Uzlaştırma kurumu, 5237 sayılı Türk Ceza Kanunu ve 5271 sayılı Ceza Muhakemesi Kanunu ile yapılan önemli reformlardan bir tanesidir. Uzlaştırma kurumu, Türk Ceza Hukuku sistemi içerisine ilk kez 5237 sayılı Türk Ceza Kanununun 73 üncü maddesinin sekizinci fıkrasıyla ve 5271 sayılı Ceza Muhakemesi Kanununun 253, 254 üncü ve 255 inci maddeleri ile getirilmiştir. Uzlaştırma kurumunun, maddi ceza hukukuna ilişkin hükmü 5237 sayılı yeni Türk Ceza Kanununun 73 üncü maddesinin sekizinci fıkrasında yer alırken, bu kurumun uygulanmasını gösterir hükümler ise 5271 sayılı Ceza Muhakemesi Kanununun 253, 254 üncü ve 255 inci maddelerinde düzenlenmiş idi. Keza 30145 sayılı yönetmelik ile Bu Yönetmeliğin amacı, uzlaştırmaya ilişkin usul ve esaslar ile uzlaştırma büroları ve Alternatif Çözümler Daire Başkanlığının çalışma usul ve esaslarını düzenlenmekte olup usul ve esas bakımından ilgili yönetmelik çerçevesinde işlemler yürütülmektedir.

Uygulamasal olarak Ceza Hukuku Bağlamında uzlaştırmaya tabi suçlar bakımından soruşturma aşamasında, soruşturma Savcısı’nın kamu davası açılması yönünde kanaati oluşması durumunda dosyanın uzlaştırma savcısına tevdii sağlanmakta ve bu aşamadan sonra tarafların uzlaşamaması halinde kovuşturma aşamasına geçilmektedir.

            Ancak söz konusu aşamada dosyada önemli bir delilin göz ardı edildiği, esasa etkili bir hata yapıldığı fark edildiğinde dosya tekrar incelemeye alınabilecek midir? Bu konuda kanun ve yönetmelikte bir hüküm bulunmamaktadır. Kanaatimizce uzlaşmama tutanağı yahut uzlaştırmacılık süresinin başlaması teknik anlamda verilmiş bir kovuşturma kararı değildir. Bu çerçevede ilgili eksikliğin tespiti halinde tekrar değerlendirme yapılabilmelidir. Zira soruşturma evresinin mantık ve amacı söz konusu delillerin tam olarak toplanıp tüm hususların değerlendirmeye alınmasından sonra bir sonuca varabilmektir.

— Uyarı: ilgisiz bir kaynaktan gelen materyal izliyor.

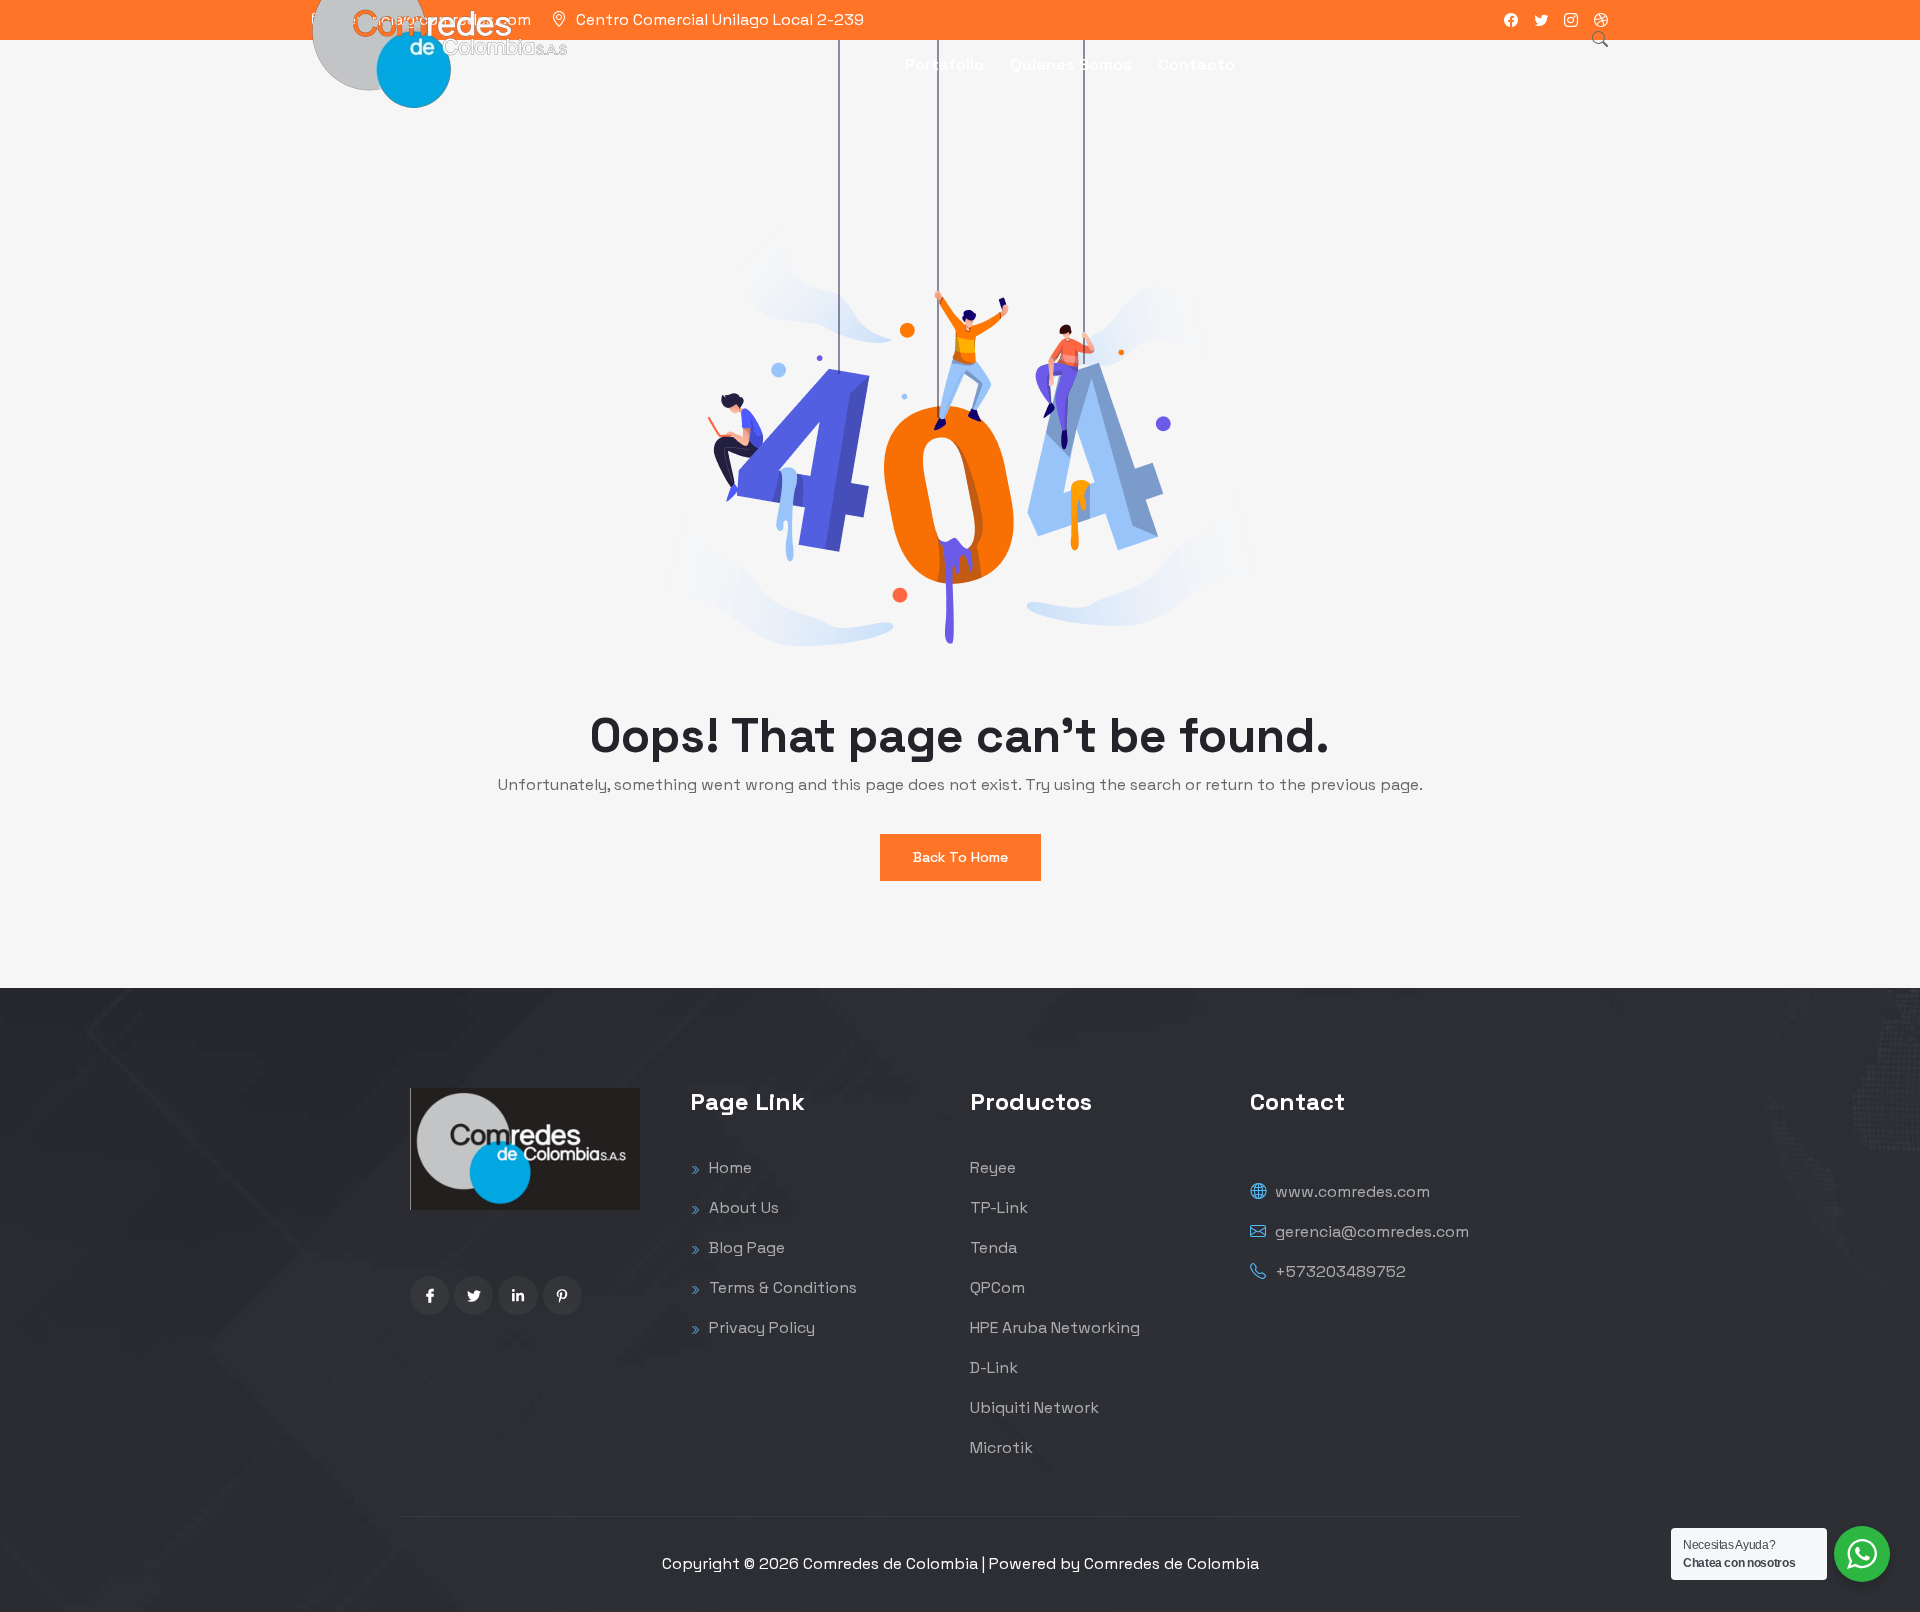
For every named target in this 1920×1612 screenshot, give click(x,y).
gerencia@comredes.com (1370, 1231)
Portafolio (944, 64)
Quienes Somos (1071, 64)
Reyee (993, 1167)
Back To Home (960, 857)
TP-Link (999, 1207)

            Fakat uygulamasal olarak gerek soruşturma ve uzlaştırma aşamasındaki savcı değişiklikleri gerekse de yerleşik uygulamada uzlaştırma sürecinin başlaması ile kamu davası açılması yönündeki karardan dönülemeyeceği inancı ile değerlendirme talebi kabul edilmemektedir.

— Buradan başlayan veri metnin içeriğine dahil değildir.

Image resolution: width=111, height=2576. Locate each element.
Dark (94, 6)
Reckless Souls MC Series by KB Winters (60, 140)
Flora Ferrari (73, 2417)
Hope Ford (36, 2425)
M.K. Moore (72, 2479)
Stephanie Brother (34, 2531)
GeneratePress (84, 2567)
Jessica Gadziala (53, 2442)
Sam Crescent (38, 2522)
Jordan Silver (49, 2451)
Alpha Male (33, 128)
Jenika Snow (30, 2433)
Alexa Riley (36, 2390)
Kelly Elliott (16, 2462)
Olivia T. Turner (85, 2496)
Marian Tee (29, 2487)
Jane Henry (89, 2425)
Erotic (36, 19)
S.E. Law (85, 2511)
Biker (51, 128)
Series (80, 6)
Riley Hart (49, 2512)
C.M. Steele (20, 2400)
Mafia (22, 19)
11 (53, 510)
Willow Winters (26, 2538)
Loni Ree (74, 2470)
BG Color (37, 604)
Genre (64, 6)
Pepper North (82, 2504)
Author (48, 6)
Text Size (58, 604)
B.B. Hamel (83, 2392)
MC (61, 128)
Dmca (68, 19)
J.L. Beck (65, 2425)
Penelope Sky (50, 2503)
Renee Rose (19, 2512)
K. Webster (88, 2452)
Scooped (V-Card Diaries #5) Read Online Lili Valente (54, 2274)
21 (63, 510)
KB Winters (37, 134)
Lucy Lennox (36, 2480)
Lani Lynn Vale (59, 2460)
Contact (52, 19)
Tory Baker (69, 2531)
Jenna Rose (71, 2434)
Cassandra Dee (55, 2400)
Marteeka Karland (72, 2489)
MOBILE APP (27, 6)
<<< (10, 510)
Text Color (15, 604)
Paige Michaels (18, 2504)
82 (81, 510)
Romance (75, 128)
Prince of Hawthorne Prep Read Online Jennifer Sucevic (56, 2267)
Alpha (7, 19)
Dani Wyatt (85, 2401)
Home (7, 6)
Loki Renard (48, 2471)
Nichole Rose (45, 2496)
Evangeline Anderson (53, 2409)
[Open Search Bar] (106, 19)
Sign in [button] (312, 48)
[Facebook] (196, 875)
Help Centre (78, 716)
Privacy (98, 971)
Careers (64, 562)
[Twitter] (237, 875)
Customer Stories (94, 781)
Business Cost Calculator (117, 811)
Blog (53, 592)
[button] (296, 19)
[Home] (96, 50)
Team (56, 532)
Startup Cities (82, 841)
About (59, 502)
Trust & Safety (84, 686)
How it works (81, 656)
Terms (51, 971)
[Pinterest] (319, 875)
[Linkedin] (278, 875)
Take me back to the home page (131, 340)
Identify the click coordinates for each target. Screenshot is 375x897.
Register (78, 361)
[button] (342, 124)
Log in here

            Meslektaşlarımız ve bu bağlamda mağdur olan vatandaşlarımız açısından fikir oluşturabileceğinden iş bu yazımızı kaleme almaktayız. Tecrübe ettiğimiz bir dosyamız aracılığı ile, teknik bilirkişi raporu alınmamış soruşturma aşamasında dosya uzlaştırma sürecine girmiş ancak taraflar uzlaşamamıştır. Akabinde yapılan kapsamlı teknik bilirkişi raporu alınmasının zorunluluğuna ilişkin itirazlar doğrultusunda uzlaştırmadan dönen dosyada tekraren rapor alınmış ve rapor doğrultusunda Kovuşturmaya Yer Olmadığına karar verilmiştir.

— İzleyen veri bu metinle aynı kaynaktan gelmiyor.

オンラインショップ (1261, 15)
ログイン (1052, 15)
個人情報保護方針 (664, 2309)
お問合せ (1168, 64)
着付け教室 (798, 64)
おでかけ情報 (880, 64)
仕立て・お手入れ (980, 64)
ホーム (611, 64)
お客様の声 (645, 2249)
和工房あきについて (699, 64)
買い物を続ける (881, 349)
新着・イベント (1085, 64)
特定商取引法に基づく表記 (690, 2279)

            Özellikle gerçeğin re’sen araştırılması ilkesini temel alan Ceza Muhakemesi Hukuku bağlamında bu şekilde inceleme yapılması diğer dosyalar yönünden de örnek oluşturmalıdır. Zira önemli bir delil yahut hususun gözden kaçırılması nedeni ile bireyin uzlaşmak istememesi sonucunda bir yargılama sürecine maruz bırakılması kabul edilmemeli, hangi aşamada olursa olsun kanun kapsamı dışına çıkılmadan tüm deliller incelemeye alınarak sonuca ulaşılmalıdır.